Wat betreft de opmerking van de leden van de D66-fractie dat ook de huidige termijnen al eerder te kort dan te lang zijn, kan ik eveneens verwijzen naar meergenoemde paragraaf 8. Daarin wordt onder de aandacht gebracht dat in het wetsvoorstel een flexibele toepassing wordt beoogd ten aanzien van de nieuwe termijn gedurende welke een kennisgeving van de minister tot het aanvoeren van bedenkingen als aanbod tot aankoop geldt. In paragraaf 8 wordt uiteengezet wat te verstaan onder de beoogde flexibele toepassing. Ten eerste kunnen partijen, als ze zien aankomen dat er meer tijd nodig is, de termijn in onderling overleg verlengen. Ten tweede wordt de termijn opgeschort zolang bij de rechter een procedure loopt tussen de Staat en de eigenaar over de aankoopprijs die de Staat moet betalen of zolang daarover tussen hen een overeenkomst tot arbitrage bestaat. De hier aangegeven mogelijkheden zijn nieuw ten opzichte van de huidige regeling en worden uitgewerkt in het – nieuwe – tweede en derde lid van artikel 10. Voor de vrees van deze leden dat de voorgestelde termijnen te kort zouden zijn, bestaat in het licht van de hier uiteengezette mogelijkheden tot flexibele toepassing ten aanzien van de termijn in verband met het aanbod tot aankoop naar mijn oordeel geen aanleiding.

De leden van de fractie van D66 informeren op welke gronden de hoogte van het aanvankelijke bod wordt vastgesteld, wanneer de minister besluit tot aankoop van een WBC-object. In dat verband informeren zij naar de criteria die de commissie hanteert die de rechter adviseert over de aankoopprijs en naar de aard van de deskundigheid in die commissie.

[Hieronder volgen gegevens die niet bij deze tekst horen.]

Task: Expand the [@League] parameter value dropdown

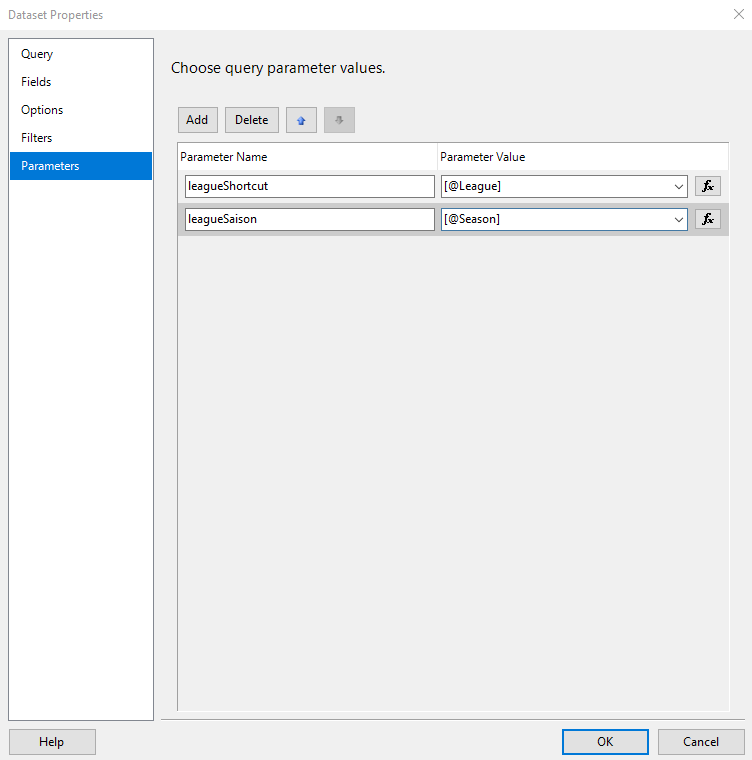Action: (x=678, y=186)
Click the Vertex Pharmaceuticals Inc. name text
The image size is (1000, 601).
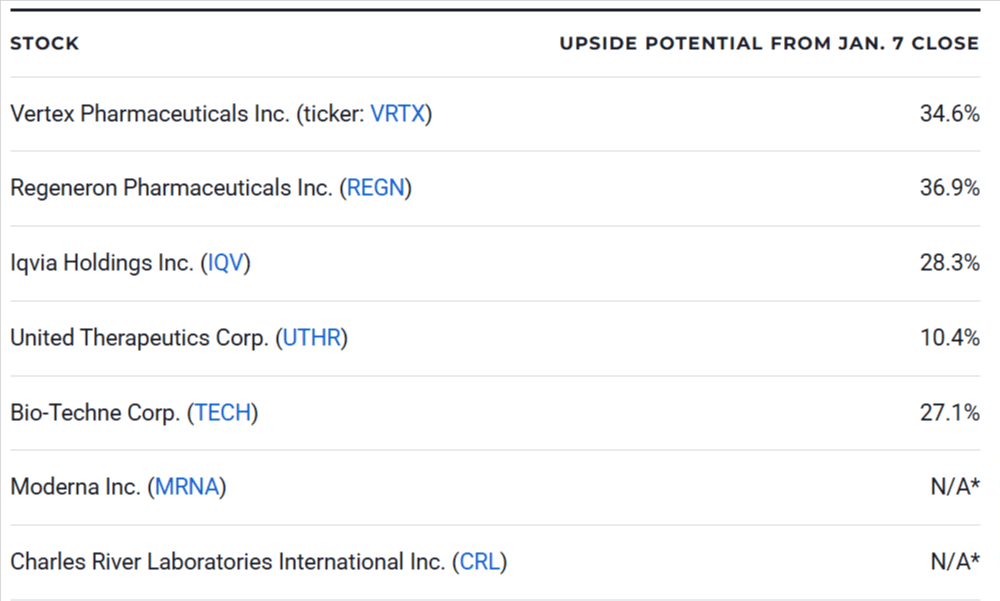148,114
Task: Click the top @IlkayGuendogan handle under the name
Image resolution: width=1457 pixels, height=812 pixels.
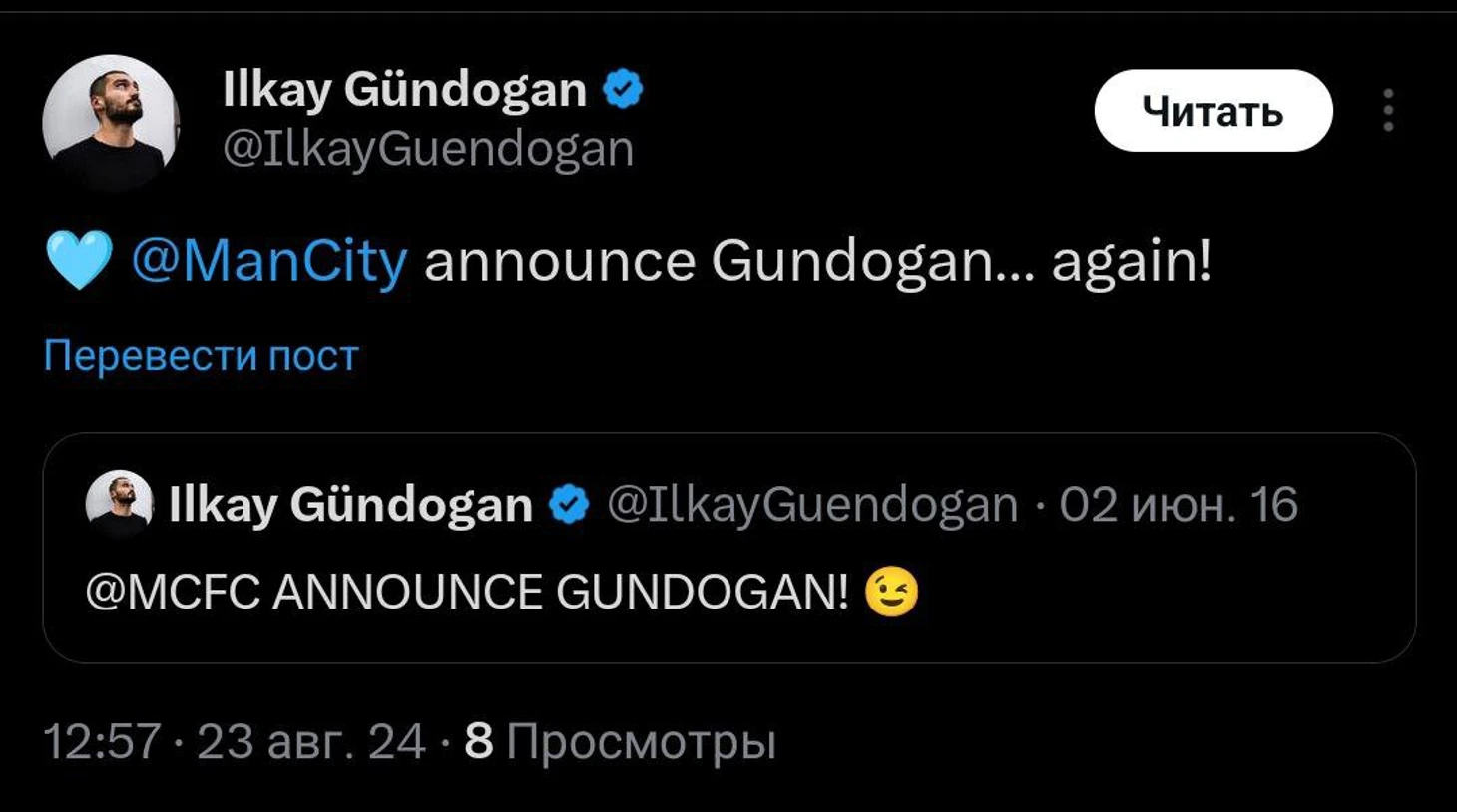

Voor het bepalen van de hoogte van het aanvankelijke bod bestaat geen wettelijk voorgeschreven procedure. In de praktijk laat de minister zich over de biedprijs ambtelijk adviseren, namelijk door het Instituut Collectie Nederland. Deze instelling gaat na wat de biedprijs is op basis van de marktwaarde. Die waarde valt af te leiden uit vraagprijzen in de kunsthandel en de veilingresultaten voor soortgelijke voorwerpen gedurende de afgelopen jaren. Het is tot nu toe slechts eenmaal voorgekomen dat er geen overeenstemming kon worden bereikt over de aankoopprijs tussen eigenaar en overheid (zaak Cézanne). De partijen hebben toen op verzoek van de arrondissementsrechtbank te Den Haag een voordracht gedaan voor de samenstelling van de in de WBC bedoelde commissie van drie deskundigen. De voordracht betrof een Nederlandse en twee buitenlandse kunsthandelaren/taxateurs. Deze deskundigen hebben gezamenlijk de waarde op de vrije kunstmarkt bepaald, die vervolgens door de rechtbank (op grond van artikel 12, tweede en derde lid, van de WBC) als aankoopprijs is vastgesteld. De minister heeft vervolgens om budgettaire redenen van aankoop afgezien en formeel zijn bezwaar tegen vervreemding ingetrokken (artikel 13, eerste lid, van de WBC), waardoor geen juridische belemmeringen meer bestonden om het beschermde kunstvoorwerp buiten Nederland te brengen.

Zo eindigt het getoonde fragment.